[Records from a data source]
*** Block opens ***

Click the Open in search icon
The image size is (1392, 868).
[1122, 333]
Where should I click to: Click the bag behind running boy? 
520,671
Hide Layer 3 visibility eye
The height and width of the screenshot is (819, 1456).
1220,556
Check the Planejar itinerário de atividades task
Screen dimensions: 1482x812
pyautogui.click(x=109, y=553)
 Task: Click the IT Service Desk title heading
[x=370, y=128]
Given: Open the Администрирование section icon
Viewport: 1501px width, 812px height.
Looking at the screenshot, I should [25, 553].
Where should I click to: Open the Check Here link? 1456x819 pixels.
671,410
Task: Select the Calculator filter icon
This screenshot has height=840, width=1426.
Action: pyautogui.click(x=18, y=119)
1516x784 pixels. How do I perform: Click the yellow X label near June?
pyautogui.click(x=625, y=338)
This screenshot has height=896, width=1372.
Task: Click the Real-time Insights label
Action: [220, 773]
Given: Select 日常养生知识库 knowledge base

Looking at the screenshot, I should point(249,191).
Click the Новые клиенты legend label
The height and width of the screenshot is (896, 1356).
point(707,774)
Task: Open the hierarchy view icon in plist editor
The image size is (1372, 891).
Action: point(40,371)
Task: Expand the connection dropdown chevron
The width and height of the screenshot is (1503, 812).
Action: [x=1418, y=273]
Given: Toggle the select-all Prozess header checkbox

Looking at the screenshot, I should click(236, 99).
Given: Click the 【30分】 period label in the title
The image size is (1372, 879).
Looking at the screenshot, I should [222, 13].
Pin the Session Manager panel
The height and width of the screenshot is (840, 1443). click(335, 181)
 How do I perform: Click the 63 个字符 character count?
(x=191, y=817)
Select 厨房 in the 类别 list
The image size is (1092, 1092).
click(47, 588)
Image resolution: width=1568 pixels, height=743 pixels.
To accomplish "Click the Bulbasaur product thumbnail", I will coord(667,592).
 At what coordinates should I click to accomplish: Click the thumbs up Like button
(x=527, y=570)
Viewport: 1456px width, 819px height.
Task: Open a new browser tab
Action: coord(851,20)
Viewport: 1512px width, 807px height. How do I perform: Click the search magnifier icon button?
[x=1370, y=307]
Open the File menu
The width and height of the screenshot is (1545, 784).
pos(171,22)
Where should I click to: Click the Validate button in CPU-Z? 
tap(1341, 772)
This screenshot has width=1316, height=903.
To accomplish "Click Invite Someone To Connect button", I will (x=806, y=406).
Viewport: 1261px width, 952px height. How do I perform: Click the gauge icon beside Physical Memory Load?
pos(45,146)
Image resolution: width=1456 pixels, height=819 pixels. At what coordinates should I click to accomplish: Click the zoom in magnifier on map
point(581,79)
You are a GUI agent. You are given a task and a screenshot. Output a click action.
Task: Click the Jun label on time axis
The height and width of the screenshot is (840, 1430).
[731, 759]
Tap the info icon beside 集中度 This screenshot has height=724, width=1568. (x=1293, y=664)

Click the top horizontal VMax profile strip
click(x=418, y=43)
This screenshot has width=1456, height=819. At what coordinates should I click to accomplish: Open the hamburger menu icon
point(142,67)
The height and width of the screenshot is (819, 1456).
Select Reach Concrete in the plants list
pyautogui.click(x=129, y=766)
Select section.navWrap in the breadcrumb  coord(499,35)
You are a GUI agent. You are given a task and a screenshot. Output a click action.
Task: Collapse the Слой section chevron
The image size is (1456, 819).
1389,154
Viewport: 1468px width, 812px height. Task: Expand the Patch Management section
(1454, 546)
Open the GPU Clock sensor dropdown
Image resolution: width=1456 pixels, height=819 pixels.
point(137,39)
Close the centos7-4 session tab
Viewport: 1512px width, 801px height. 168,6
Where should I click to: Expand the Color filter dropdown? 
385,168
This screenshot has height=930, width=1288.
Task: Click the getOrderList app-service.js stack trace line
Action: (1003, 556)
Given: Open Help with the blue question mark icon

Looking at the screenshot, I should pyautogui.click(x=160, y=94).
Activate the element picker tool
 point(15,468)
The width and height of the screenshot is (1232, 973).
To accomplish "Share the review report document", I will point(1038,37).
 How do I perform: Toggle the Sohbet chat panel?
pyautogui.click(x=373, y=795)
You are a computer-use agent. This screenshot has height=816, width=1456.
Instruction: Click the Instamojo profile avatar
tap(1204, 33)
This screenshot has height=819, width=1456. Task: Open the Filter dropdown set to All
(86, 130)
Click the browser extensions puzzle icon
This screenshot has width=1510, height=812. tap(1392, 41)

*** Block closes ***

REQUIRED ACTION:
Copy out every line from the data above in which the word "will" occurs.

RESPONSE:
To accomplish "Click the Bulbasaur product thumbnail", I will coord(667,592).
To accomplish "Click Invite Someone To Connect button", I will (x=806, y=406).
To accomplish "Share the review report document", I will point(1038,37).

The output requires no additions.